Incendies (2010)

Denis Villeneuve | 2hr 10min

There are shocking family secrets buried within the Marwan family history that are enough to make your skin crawl. Even more chilling is just how obscured they are – no one living or dead really knows the whole truth until the puzzle pieces come together in the present day, revealing a devastating reality entwined with the very being of its parents and descendants. Simply the process of uncovering these fragments of history is a hefty task unto itself, seeing twins Jeanne and Simon travel back to their deceased mother’s home country in the Middle East so they may deliver letters to a father they didn’t realise was still alive, and a brother they never knew they had. Incendies in English translates to ‘Fires’, plural, but as Denis Villeneuve drives his gripping narrative towards a moment of truth, each of these tiny mysteries coalesce into something far more singular than anyone might have predicted.

Though it is the children who peel back the layers of the past, it is their mother, Nawal, who we stick with for much of the film. Her character is based partially on real-life figure Souha Bechara, a Lebanese communist militant who attempted to assassinate Antoine Lahad, the prominent leader of the South Lebanese Amy. Parallels aren’t drawn too heavily given the creative licence present, and so the Middle Eastern nation in this story goes unnamed, with only the fictional Daresh being named as the city that Nawal must escape from after a civil war breaks out.

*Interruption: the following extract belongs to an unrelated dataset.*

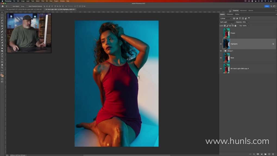The height and width of the screenshot is (156, 277).
Task: Click the foreground color swatch
Action: [2, 75]
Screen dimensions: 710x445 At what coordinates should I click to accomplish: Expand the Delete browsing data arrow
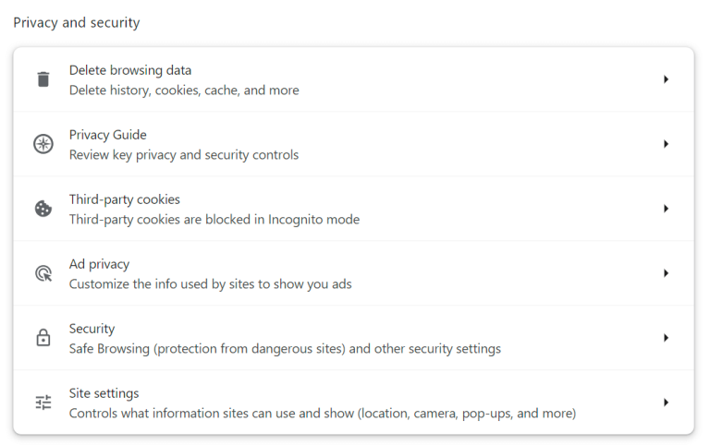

Right from the start, we recognise her life as truly harrowing – her lover is murdered, she is exiled from her family, her baby is forcibly taken, and this isn’t to mention her fifteen years of imprisonment during which she was raped by a guard.

Villeneuve skilfully weaves in these flashbacks throughout Jeanne and Simon’s search for their missing relatives, tracing paths through old neighbours, nurses, caretakers, and warlords who all seem to hold some piece of the puzzle. Chapter titles also serve to introduce new characters and locations, cleverly interacting with our assumed perspective at one point when we believe we are following Nawal’s son, Nihad, scavenging for food through bombed streets. Suddenly, the boy is shot, and we discover that the real Nihad is perched up in a building with a sniper rifle, training to kill for the Christian nationalists.

All through these flashbacks, Incendies doesn’t let up in its brutality. It is evident that Nawal is only able to get by on her own wits, but even that isn’t enough to save those around her as well. Though she disguises herself as a Muslim to escape a city on a bus, she quickly reidentifies as Christian after the vehicle is stopped by nationalists, and upon being let go free, she pushes her luck by pretending to be the mother of another’s child. Sadly, the young girl doesn’t possess the same self-control under dire circumstances. As the bus burns in the background, Villeneuve captures an affecting shot of Nawal’s profile in the foreground, set against the orange flames and black smoke, and suffering through a tremendous grief.

Given the scope of a single life that Villeneuve covers in Incendies, it is also appropriate for him to blow it up in scale as well, and through the abundant helicopter shots capturing urban and rural landscapes, the widespread harshness of it all sets in. Tied to that harshness is a tragedy that is as equally extensive, and between the two there is a symbiotic relationship, allowing them to feed off each other across war zones and within individuals. As much as Jeanne and Simon would like to believe the conflict of their mother’s past was a case of inherently bad men and victims with pure souls, the lines are revealed to be blurrier and far more disturbing than they would like to believe. The characters of Incendies contain remarkable depths, hidden not just to others, but to themselves as well, and it is only when they are brought light that anyone can reckon with the true root of human suffering.